DOCUMENT EXCERPT –
::::

Patchwork powerpc, fs_enet: scanning PHY after Linux is up

login
register
mail settings
Submitter Holger Brunck
Date Oct. 8, 2010, 8:50 a.m.
Message ID <4CAEDB6A.70600@keymile.com>
Download mbox | patch
Permalink /patch/67133/
State Deferred
Delegated to: Kumar Gala
Headers show

Comments

Holger Brunck - Oct. 8, 2010, 8:50 a.m.
Hi Grant,

On 10/06/2010 06:52 PM, Grant Likely wrote:
> On Wed, Oct 6, 2010 at 3:53 AM, Heiko Schocher <hs@denx.de> wrote:
>>>> So, the question is, is there a possibility to solve this problem?
>>>>
>>>> If there is no standard option, what would be with adding a
>>>> "scan_phy" file in
>>>>
>>>> /proc/device-tree/soc\@f0000000/cpm\@119c0/mdio\@10d40
>>>> (or better destination?)
>>>>
>>>> which with we could rescan a PHY with
>>>> "echo addr > /proc/device-tree/soc\@f0000000/cpm\@119c0/mdio\@10d40/scan_phy"
>>>> (so there is no need for using of_find_node_by_path(), as we should
>>>>  have the associated device node here, and can step through the child
>>>>  nodes with "for_each_child_of_node(np, child)" and check if reg == addr)
>>>>
>>>> or shouldn;t be at least, if the phy couldn;t be found when opening
>>>> the port, retrigger a scanning, if the phy now is accessible?

::::

PROBLEM A – In the patch page, swap "Deferred" for "Accepted" and write out everything from "Message ID <4CAEDB6A.70600@keymile.com>" down to "- Oct. 8, 2010, 8:50 a.m.".
PROBLEM B – According to the patch page, who is the patch delegated to?
PROBLEM C – List every person named in the patch page.
The records play no part in this work.

SOURCE DATA –
::::

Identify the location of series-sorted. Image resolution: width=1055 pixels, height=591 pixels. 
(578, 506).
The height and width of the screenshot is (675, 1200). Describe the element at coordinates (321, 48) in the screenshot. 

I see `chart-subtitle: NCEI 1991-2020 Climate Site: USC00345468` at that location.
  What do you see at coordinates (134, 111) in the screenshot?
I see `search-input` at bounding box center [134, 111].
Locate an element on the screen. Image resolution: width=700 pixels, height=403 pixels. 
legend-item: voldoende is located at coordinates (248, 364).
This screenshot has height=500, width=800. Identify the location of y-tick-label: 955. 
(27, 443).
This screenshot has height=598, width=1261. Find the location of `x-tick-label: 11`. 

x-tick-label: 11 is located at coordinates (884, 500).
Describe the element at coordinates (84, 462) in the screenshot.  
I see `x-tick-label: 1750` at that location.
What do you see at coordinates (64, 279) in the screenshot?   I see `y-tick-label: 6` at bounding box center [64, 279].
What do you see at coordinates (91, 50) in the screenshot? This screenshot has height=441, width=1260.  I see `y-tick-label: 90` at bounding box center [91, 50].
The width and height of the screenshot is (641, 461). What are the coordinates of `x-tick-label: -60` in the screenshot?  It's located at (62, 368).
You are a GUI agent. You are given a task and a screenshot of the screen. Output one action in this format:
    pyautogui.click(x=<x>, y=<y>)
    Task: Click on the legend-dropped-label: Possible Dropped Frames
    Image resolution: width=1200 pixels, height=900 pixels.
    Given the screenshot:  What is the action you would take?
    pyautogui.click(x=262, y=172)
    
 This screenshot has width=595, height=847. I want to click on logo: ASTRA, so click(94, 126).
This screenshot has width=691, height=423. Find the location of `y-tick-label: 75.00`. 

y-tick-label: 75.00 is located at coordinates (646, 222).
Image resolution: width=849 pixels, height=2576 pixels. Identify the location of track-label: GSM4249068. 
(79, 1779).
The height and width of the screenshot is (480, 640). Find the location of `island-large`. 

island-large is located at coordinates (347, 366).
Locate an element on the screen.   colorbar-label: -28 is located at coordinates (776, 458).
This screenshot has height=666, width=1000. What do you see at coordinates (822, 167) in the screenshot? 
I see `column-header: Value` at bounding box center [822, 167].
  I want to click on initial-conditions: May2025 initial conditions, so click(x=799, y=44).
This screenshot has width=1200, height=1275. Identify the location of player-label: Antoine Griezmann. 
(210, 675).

::::

EXPECTED ANSWER A –
Message ID <4CAEDB6A.70600@keymile.com>
Download mbox | patch
Permalink /patch/67133/
State Accepted
Delegated to: Kumar Gala
Headers show

Comments

Holger Brunck - Oct. 8, 2010, 8:50 a.m.

EXPECTED ANSWER B – Kumar Gala

EXPECTED ANSWER C –
Holger Brunck
Kumar Gala
Grant Likely
Heiko Schocher